What the Admissions Scandal Means to Student Recruits

On Mar 12, federal prosecutors publicly revealed that dozens of parents secured their children’s acceptance to elite schools such as Yale, Stanford and Georgetown by bribing coaches to recruit non-athletes. For actual recruits, the news is no distant fluke but carries implications that continue to shake the college athletics landscape; their stories are imperative to understanding a larger insult the falsified recruitment lays on themselves, their teams and integrity in the recruitment process.

For recruited rower Matt DiMinno ‘21, the scandal takes advantage of what makes recruited teams so honed and sought after in the first place—long training hours, good sportsmanship on and off the water and balancing practice with jobs and schoolwork. Required practice for the Skidmore Men’s Crew Team in-season is about eighteen hours per week, excluding regattas and year-long workouts. Rowing since seventh grade, DiMinno learned early on how to budget schoolwork and practice with so little time in between.

“The system I and a couple of teammates developed is doing work beforehand and in between classes, so when you come back exhausted [from training] you only have to do some work and go to bed,” he explained.

DiMinno calls his schedule “not bad” in comparison to NCAA Division I (D-I) schools. While the NCAA restricts student athletes’ practice to 20 hours per week, many ambitious athletes push the limit in the name of excelling at their sport and maintaining scholarships.
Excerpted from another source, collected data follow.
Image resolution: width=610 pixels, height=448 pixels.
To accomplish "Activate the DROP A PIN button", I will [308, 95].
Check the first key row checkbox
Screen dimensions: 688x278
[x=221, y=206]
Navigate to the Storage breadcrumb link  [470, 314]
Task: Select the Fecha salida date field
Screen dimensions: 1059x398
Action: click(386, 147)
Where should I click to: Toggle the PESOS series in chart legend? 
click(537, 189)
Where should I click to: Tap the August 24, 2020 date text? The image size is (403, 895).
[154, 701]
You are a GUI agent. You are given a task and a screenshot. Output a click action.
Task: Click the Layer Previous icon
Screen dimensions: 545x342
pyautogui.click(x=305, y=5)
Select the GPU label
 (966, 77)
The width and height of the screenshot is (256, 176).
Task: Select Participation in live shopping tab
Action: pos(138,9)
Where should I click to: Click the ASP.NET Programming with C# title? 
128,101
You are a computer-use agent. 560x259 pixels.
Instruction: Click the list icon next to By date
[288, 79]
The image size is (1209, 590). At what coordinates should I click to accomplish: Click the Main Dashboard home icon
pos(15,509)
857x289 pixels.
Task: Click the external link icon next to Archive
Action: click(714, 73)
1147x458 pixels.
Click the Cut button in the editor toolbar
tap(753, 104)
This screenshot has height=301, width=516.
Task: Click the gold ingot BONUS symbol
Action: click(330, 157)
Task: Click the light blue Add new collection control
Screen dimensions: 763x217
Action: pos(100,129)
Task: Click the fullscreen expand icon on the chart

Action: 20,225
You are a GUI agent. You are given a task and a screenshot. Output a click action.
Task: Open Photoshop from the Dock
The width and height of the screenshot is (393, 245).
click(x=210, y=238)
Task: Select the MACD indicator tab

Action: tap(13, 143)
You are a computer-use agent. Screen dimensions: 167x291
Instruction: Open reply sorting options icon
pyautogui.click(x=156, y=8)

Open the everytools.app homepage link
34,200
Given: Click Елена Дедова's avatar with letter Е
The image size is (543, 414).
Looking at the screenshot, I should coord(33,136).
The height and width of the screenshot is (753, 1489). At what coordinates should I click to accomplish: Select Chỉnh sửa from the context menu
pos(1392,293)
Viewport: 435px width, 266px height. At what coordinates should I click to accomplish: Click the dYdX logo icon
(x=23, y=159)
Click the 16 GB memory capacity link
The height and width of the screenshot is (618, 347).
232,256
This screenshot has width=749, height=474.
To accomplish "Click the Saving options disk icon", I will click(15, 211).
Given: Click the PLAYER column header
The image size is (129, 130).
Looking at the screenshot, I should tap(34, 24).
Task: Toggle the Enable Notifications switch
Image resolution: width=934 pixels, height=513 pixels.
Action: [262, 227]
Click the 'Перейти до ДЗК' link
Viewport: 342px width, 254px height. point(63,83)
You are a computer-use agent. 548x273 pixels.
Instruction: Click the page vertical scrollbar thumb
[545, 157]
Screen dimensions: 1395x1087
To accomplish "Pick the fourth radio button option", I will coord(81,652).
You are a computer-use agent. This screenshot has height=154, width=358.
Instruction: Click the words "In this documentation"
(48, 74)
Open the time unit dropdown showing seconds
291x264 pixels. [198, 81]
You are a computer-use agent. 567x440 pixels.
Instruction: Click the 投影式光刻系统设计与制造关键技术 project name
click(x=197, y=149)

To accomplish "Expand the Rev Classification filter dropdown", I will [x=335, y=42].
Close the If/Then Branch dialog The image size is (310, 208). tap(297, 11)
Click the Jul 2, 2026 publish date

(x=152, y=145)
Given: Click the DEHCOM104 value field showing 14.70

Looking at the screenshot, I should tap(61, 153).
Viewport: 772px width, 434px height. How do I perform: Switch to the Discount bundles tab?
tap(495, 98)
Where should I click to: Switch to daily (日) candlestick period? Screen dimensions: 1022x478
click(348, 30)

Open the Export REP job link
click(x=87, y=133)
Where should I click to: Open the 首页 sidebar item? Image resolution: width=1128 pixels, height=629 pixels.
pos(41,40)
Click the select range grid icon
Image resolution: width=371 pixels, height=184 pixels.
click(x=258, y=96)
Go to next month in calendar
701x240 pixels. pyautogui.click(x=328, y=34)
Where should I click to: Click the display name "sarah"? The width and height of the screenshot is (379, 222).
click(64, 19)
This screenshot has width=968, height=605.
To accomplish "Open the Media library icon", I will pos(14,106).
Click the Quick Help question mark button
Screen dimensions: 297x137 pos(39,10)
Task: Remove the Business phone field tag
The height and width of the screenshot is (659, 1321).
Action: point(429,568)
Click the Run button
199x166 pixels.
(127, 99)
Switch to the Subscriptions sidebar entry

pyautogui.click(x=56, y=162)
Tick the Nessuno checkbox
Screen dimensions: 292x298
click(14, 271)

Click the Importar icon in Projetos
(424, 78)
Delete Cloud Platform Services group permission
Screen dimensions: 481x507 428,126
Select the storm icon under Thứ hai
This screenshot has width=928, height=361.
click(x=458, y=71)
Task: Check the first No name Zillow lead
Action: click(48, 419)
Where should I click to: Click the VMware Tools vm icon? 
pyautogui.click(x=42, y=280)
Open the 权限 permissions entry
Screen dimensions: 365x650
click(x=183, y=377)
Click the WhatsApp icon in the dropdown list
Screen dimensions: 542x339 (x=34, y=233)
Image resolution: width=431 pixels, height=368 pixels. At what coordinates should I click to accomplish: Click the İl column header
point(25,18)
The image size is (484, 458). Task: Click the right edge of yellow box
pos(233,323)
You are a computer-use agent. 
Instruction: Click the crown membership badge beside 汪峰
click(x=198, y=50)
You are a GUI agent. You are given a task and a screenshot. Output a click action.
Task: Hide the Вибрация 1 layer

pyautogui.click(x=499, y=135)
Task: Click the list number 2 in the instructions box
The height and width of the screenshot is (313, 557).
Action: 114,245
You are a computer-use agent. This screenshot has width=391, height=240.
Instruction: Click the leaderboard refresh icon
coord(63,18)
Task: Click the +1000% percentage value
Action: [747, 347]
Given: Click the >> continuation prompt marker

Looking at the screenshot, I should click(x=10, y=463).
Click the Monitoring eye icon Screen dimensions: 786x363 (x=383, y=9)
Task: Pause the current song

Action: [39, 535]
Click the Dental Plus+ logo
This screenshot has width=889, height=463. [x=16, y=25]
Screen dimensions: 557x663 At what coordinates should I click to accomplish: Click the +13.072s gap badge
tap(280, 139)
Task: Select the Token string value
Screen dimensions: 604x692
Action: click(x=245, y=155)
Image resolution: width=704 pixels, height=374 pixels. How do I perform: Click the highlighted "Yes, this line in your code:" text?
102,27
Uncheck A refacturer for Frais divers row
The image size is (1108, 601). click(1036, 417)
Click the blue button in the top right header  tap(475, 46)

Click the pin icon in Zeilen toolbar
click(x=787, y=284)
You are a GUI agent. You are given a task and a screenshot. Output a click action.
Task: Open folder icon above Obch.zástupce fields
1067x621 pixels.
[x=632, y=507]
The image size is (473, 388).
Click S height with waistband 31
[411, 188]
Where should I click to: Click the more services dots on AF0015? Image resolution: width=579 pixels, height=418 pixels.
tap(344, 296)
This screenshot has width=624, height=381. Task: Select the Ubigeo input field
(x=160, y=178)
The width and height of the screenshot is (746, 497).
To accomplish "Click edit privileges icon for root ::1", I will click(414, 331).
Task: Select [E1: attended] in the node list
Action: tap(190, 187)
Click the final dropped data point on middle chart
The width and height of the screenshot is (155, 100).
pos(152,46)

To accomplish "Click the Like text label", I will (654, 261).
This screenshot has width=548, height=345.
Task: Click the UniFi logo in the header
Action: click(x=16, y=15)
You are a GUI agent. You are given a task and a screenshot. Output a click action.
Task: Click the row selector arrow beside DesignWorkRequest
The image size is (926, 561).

Besides individual effort, DiMinno and recruited swimmer Claire Stetten ’19 emphasized how unwavering support from teammates and coaches also becomes exploited when students don the appealing recruitment title without merit. DiMinno credits lifelong bonds he has made on the crew team for maintaining his spirits despite the back-breaking work.

“It’s definitely not for the faint of heart, but it’s a lot of fun. And you can’t do it by yourself—I think the key is you need to be with a team. If you do it by yourself, you go crazy,” he said.

Stetten admits that she would not be the athlete she is today without the guidance of Jill Greenleaf, Skidmore’s Swimming & Diving Head Coach. She stresses that Greenleaf, like her student athletes, goes the extra mile to help the team reach its fullest potential.

“I know my coach specifically puts in way more than 40 hours [per week]. She gets home and, at night, she writes practices for the next day. Oftentimes we’re away all day on Saturday,” Stetten expressed. “I would attribute her coaching style to why I’ve been so successful, because I work really hard, but it’s also about who is behind you.”

To contextualize potential motives behind the scandal, Setten believes that most collegiate coaches of less popular sports are underpaid. She reasons that “college coaches have a lot on their plate” and encourages people to “look beyond the bad part of it to understand why they accepted the money.”

Indeed, while D-I Football coaches are notorious for their multi-million dollar salaries, income for many D-I assistant coaches of women’s teams floats around $20,000.

As for the recruitment process, Stetten is shocked that administrators or teammates did not bother to run an internet search on the alleged athletes. When Stetten herself hears of a new Skidmore swimming recruit, simply googling their name will grant instant access to sports statistics from previous teams. Even if not every athlete has their information spelled out online, she points out that “it’s pretty rare not to find some sort of bread crumb trail of your athletic history.”

While neither DiMinno nor Stetten expressed major concern over those convicted directly harming other students’ chances, they both mentioned the scandal raising an eyebrow at a system that, Stetten perceives, already had a bad reputation.

“Sometimes people think of recruitment as a scandal anyway—they see athletes who don’t have academic excellence being admitted into top-tier schools, and a lot of people look at [them] and say, ‘they’re stupid’ or ‘they don’t deserve to be here,’” she said.

“It becomes all the more important to have an honest and transparent recruiting process so that stigma goes away.